:: Work to be completed ::
Beginning with the line that holds "The image size is (840, 650)." and finishing with the line that holds "Screen dimensions: 1568x584", repeat the listing exactly, leaving every picture out.

:: Supplied data ::
◇ ◇ ◇ ◇
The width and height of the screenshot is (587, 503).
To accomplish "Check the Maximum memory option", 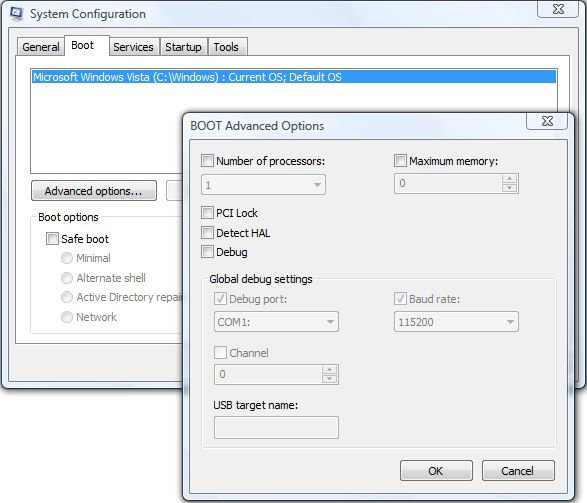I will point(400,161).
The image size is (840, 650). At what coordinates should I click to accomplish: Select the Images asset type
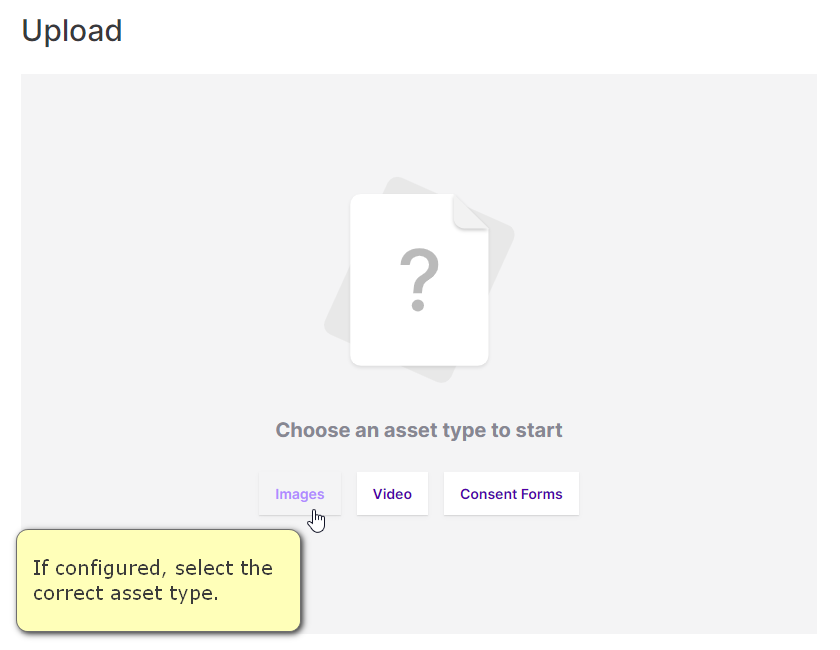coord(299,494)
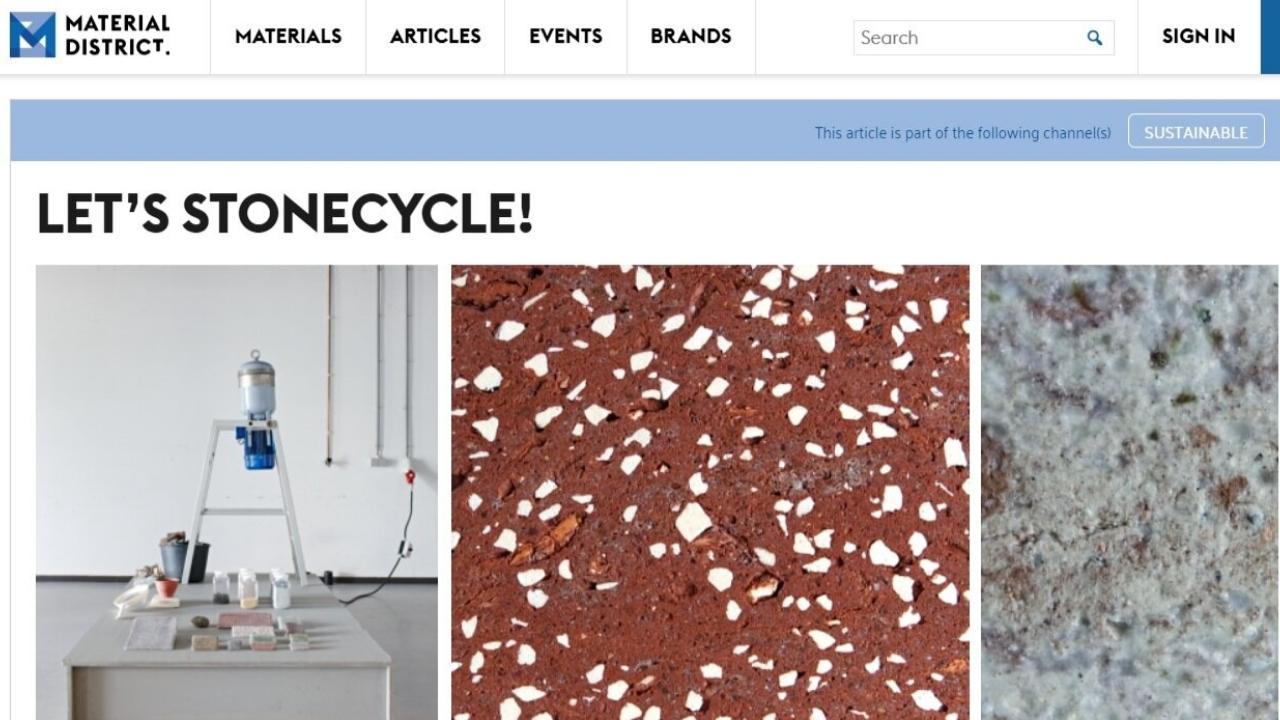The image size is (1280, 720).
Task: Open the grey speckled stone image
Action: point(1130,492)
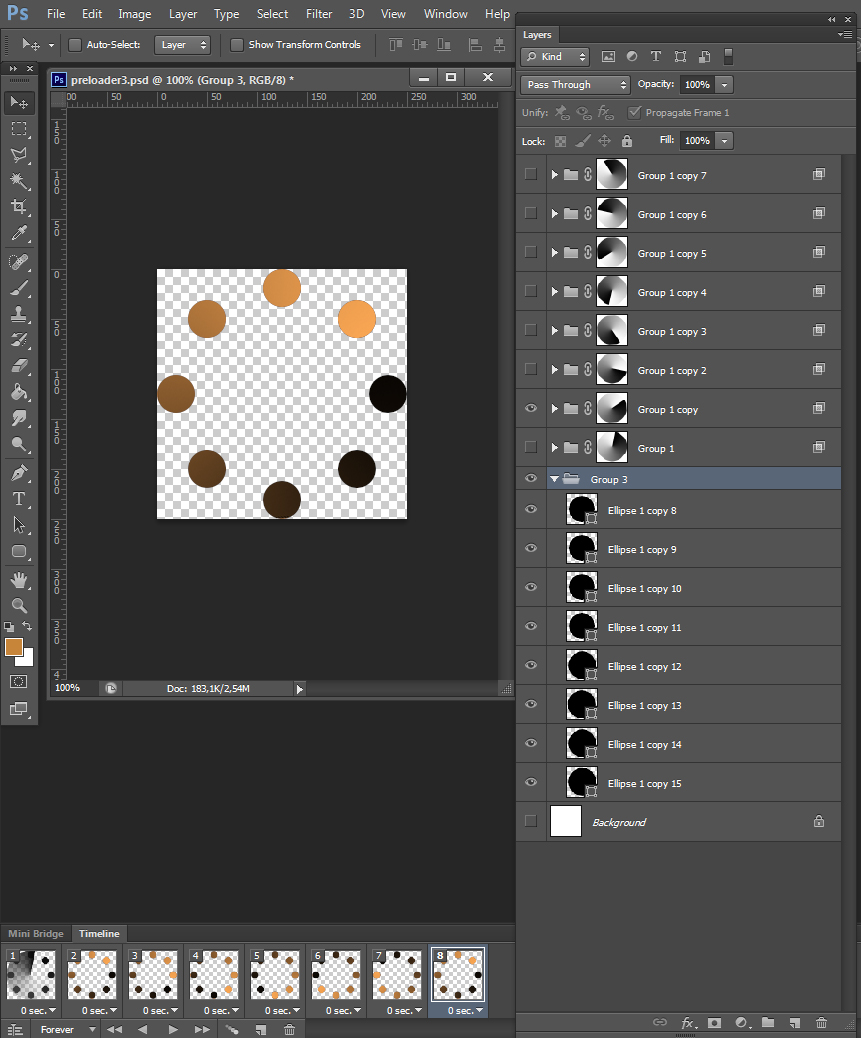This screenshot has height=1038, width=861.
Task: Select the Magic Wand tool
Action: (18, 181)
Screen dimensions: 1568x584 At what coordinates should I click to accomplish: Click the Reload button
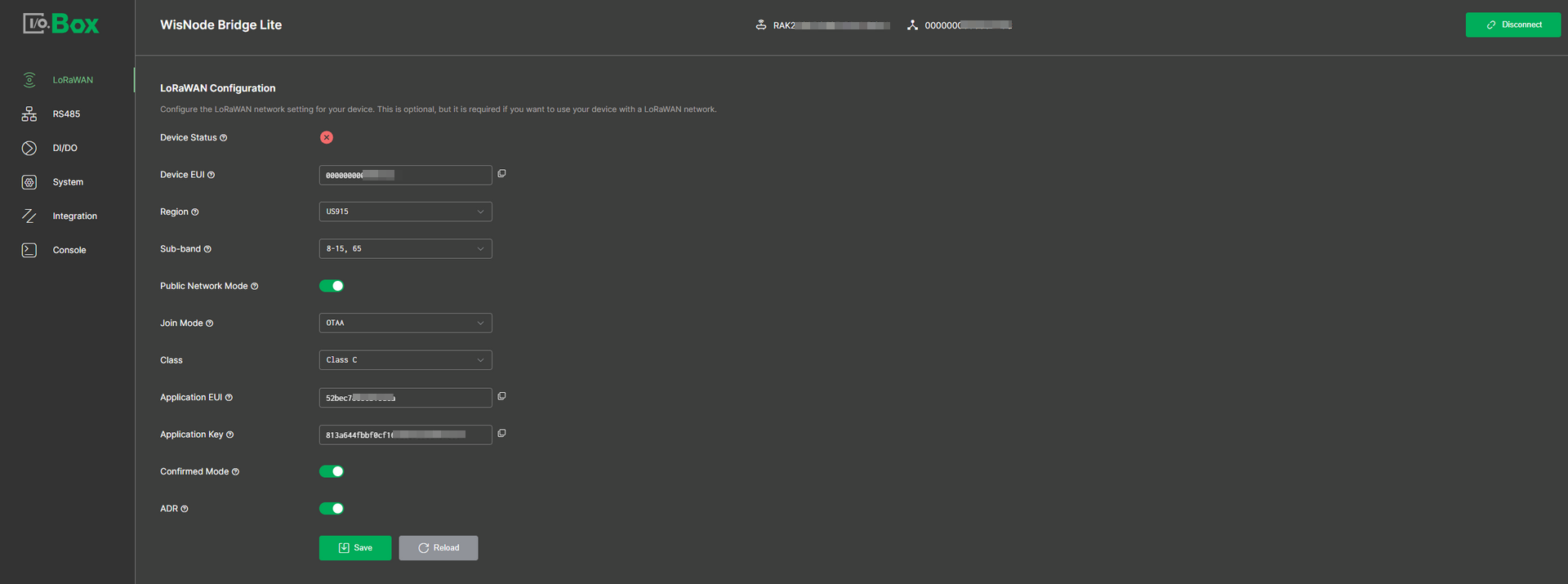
◇ ◇ ◇ ◇
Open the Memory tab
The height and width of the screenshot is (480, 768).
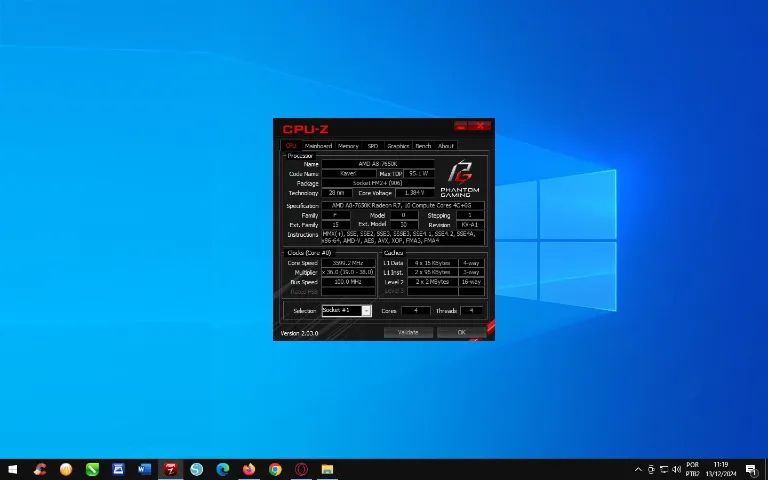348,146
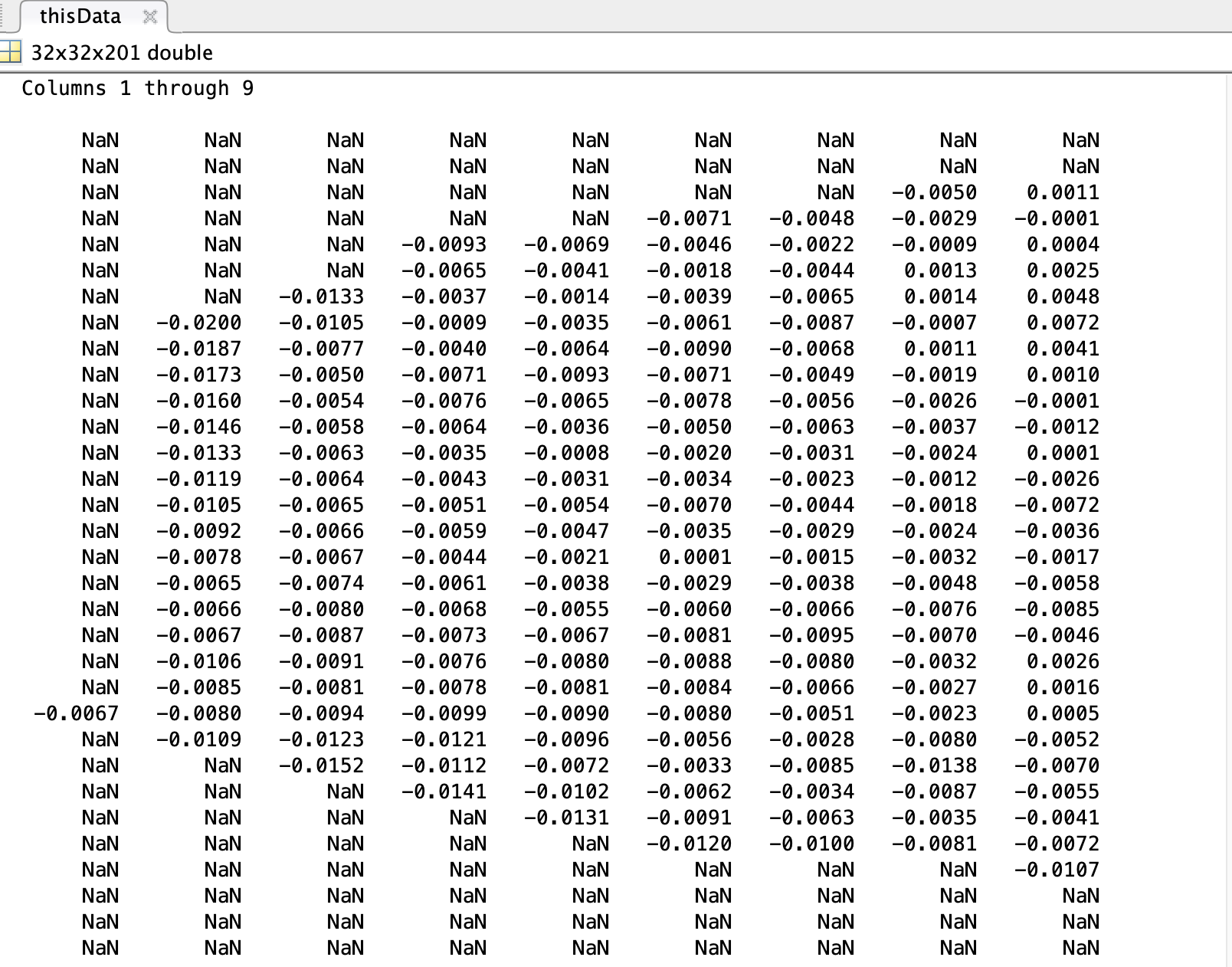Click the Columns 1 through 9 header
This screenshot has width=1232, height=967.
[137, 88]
◇ ◇ ◇ ◇
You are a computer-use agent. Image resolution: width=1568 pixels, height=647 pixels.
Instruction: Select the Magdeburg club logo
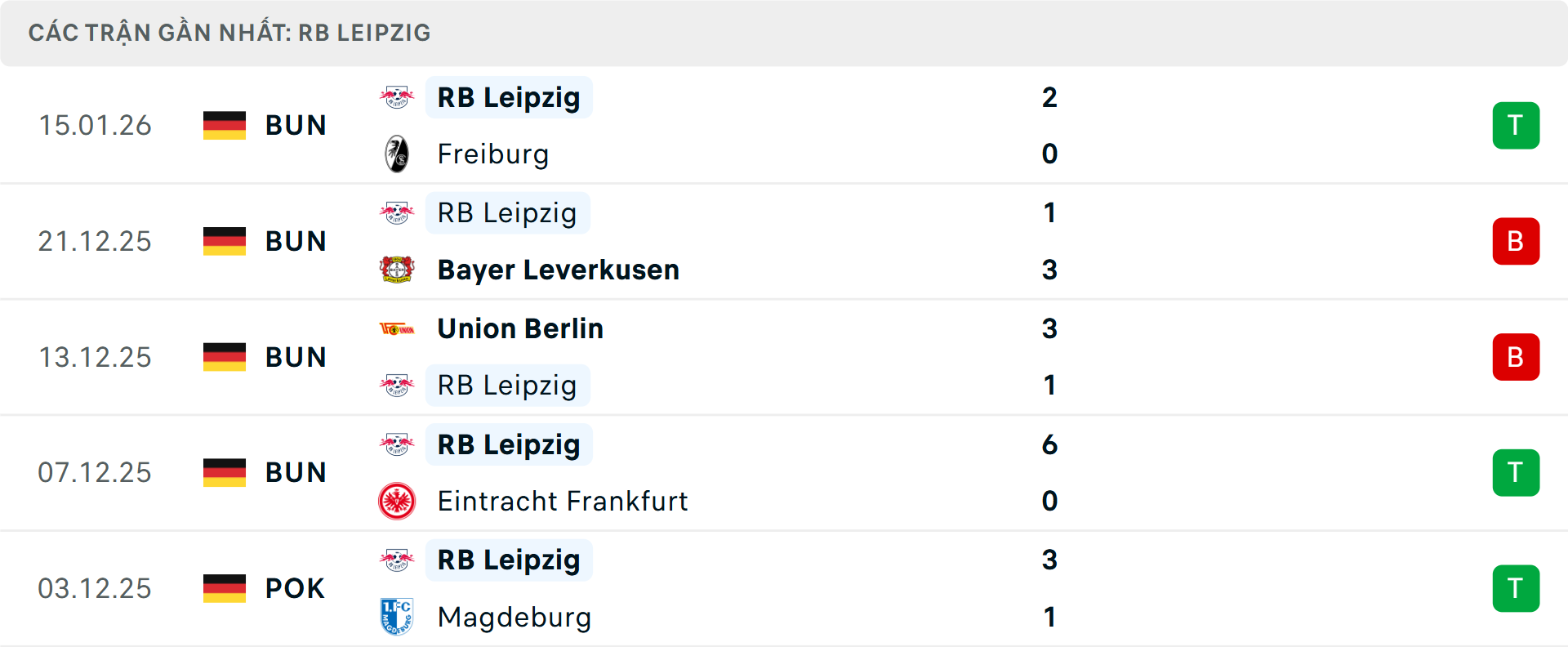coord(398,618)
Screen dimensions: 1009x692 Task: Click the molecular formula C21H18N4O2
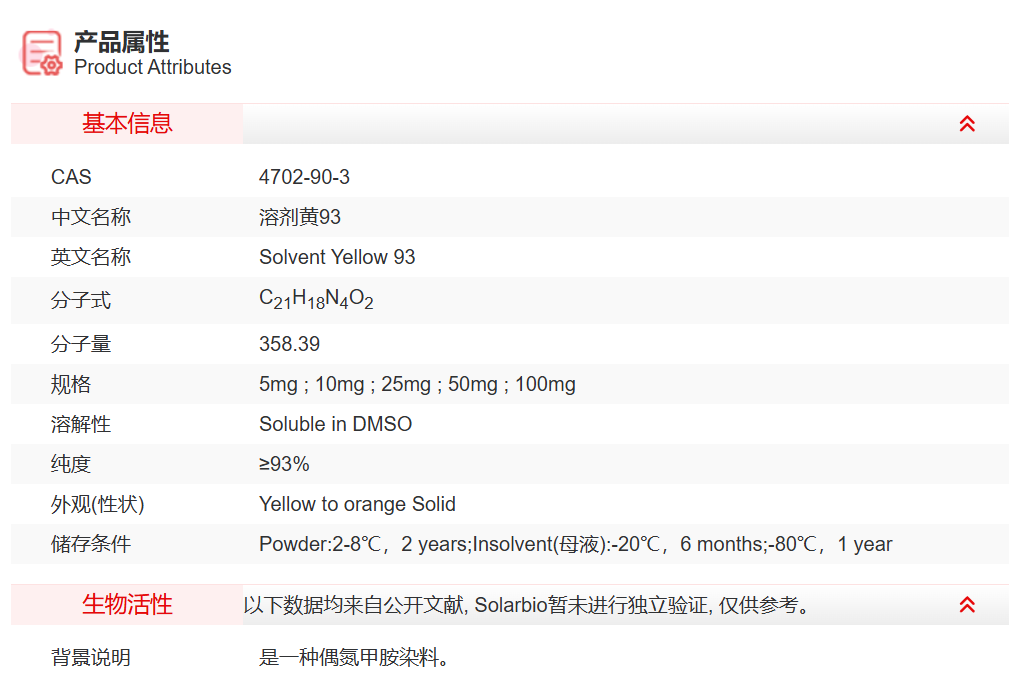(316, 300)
◇ ◇ ◇ ◇
:: Answer for this exercise ::
The image size is (840, 650). At what coordinates should I click to accomplish: Select the Images asset type
coord(299,494)
The image size is (1280, 720).
Task: Open the grey speckled stone image
Action: point(1130,492)
This screenshot has height=1038, width=861.
Task: Select the Magic Wand tool
Action: (18, 181)
Screen dimensions: 1568x584 At what coordinates should I click to accomplish: Click the Reload button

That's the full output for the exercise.